> Brano fornito:
- - - - -

A farla da protagonista ancora una volta è il mondo contadino con i suoi miti e le sue superstizione, in cui la presenza del male è accettata come qualcosa di naturale e in qualche modo funzionale all'ecosistema, tant'è che lo stesso Diavolo diviene degno di rispetto e perciò “ Signor Diavolo”.
Nell'horror classico (pensiamo ad esempio a “L'esorcista” 1973), il male è visto come un elemento totalmente estraneo al mondo, qualcosa di inconcepibile e metafisico, le cui rappresentazioni sono caratterizzate dal terrificante e dal disumano.
Nei film di Avati il male si configura come “l'altra faccia del quotidiano”, qualcosa di concreto, terrificante ma che trova un proprio spazio nel mondo, qualcosa con cui l'uomo deve confrontarsi nel corso della propria esistenza finendo spesso per venirne contaminato divenendo“deforme” nel corpo e nella mente. Ci si trova di fronte a una concezione popolare della teologia cristiana, contaminata di leggende, moralità austera ed elementi pagani/animisti (il demonio è associato a un animale, ma anche al peccato sessuale di adulterio della madre).

- - - - -

> Materiale fornito:
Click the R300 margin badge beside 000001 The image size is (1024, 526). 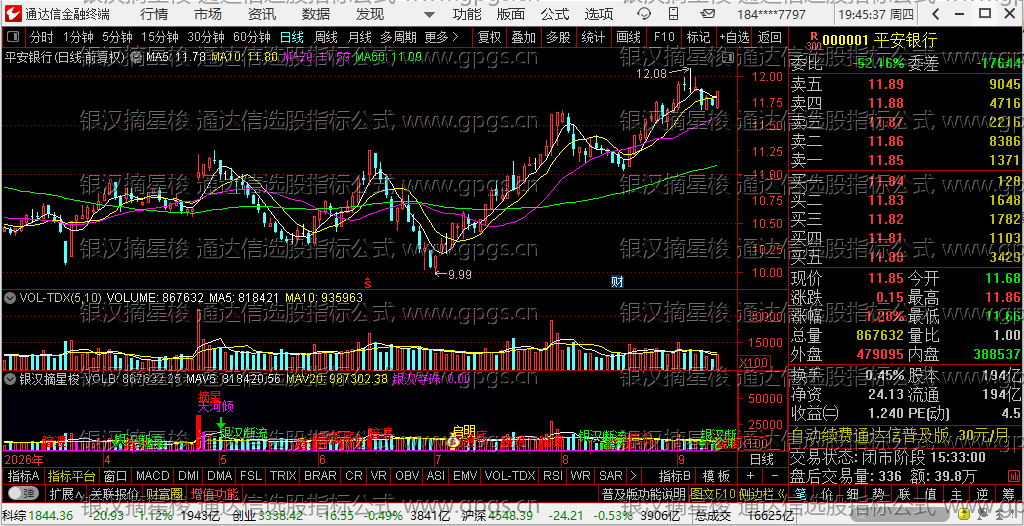click(x=813, y=42)
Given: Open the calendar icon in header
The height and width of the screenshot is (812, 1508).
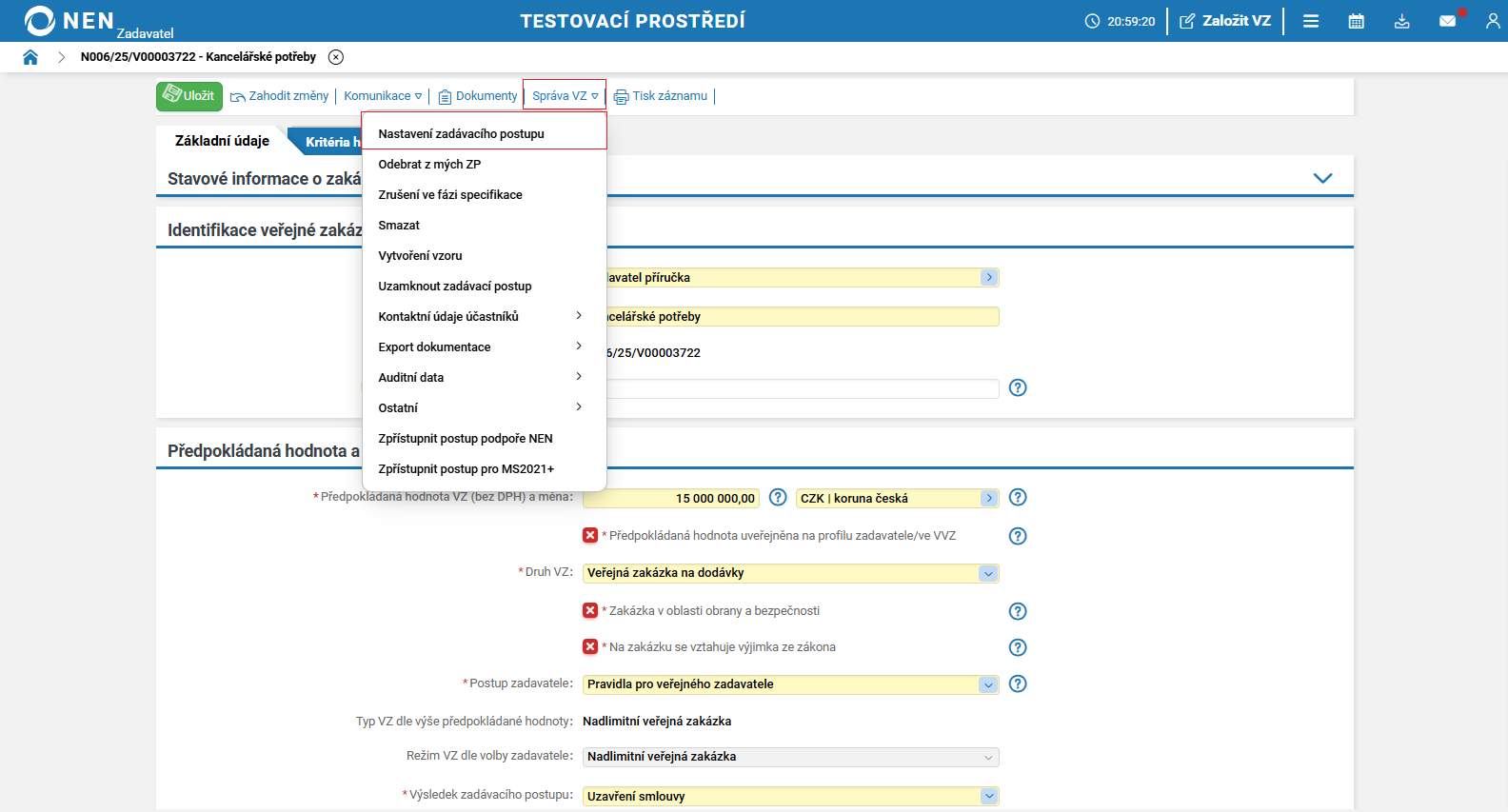Looking at the screenshot, I should [x=1356, y=21].

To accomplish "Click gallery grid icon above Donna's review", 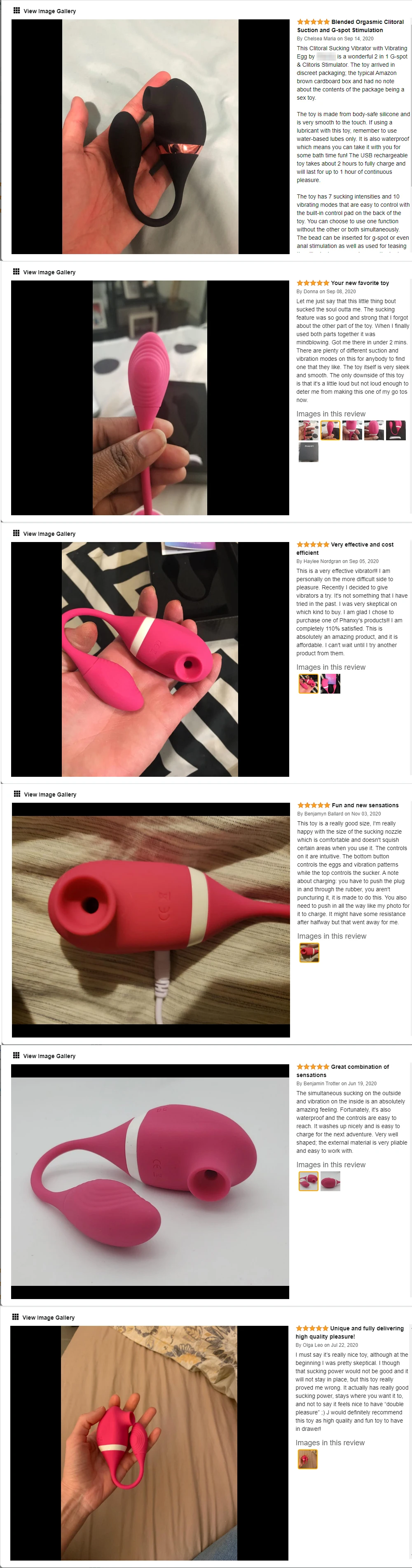I will click(16, 271).
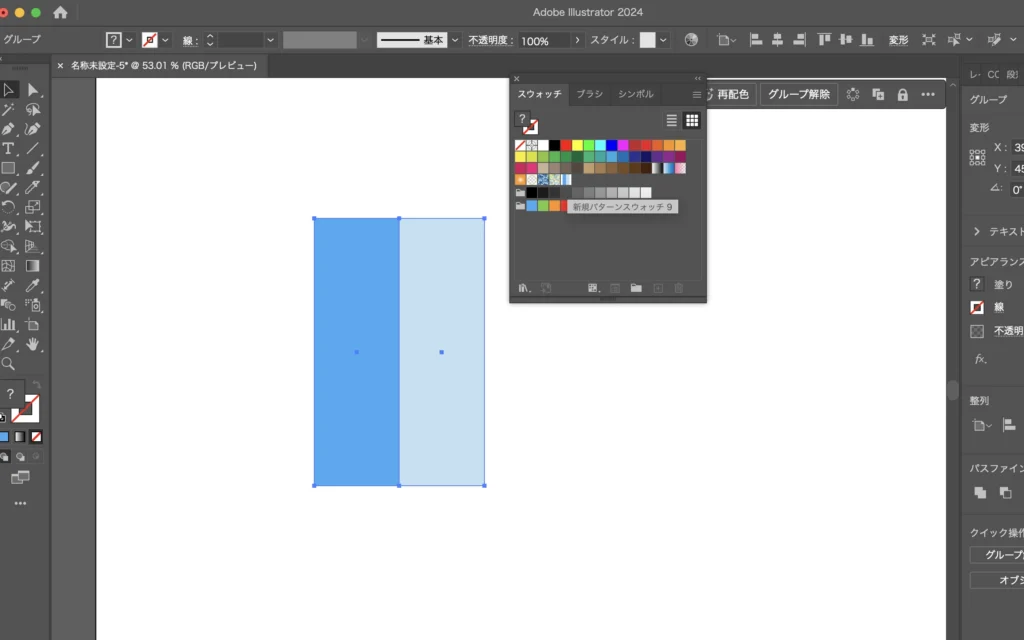Click the lock icon in the contextual bar
Viewport: 1024px width, 640px height.
(902, 94)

- - - - -

> Consegna 1: Quali elementi, secondo il brano sul male nei film di Avati, contaminano la concezione popolare della teologia cristiana? Elencali tutti.
> Consegna 2: Prosegui il brano sul male nei film di Avati, riprendendo subito dopo la sua ultima frase.

> Risposta 1:
- leggende
- moralità austera
- elementi pagani/animisti

> Risposta 2:
I luoghi di cui ci parla Avati sono sempre ben definiti, caratterizzati da un proprio dialetto locale e da una propria cultura. Ne “Il signor diavolo” lo spettatore si trova ad esplorare con gli occhi dei protagonisti il paesello di Lio Piccolo disperso fra le paludi venete e una Venezia decadente ancora segnata della guerra. Una fotografia dai toni cupi, dove si alternano interni fatiscenti ad esterni suggestivi, nonostante qualche imperfezione qua e là, riesce a mettere in risalto l'atmosfera complessiva del film.
Tuttavia un buon film non può reggersi unicamente sull'atmosfera che sa ricreare, ed è qui che cominciano i gravi problemi de “Il signor diavolo”.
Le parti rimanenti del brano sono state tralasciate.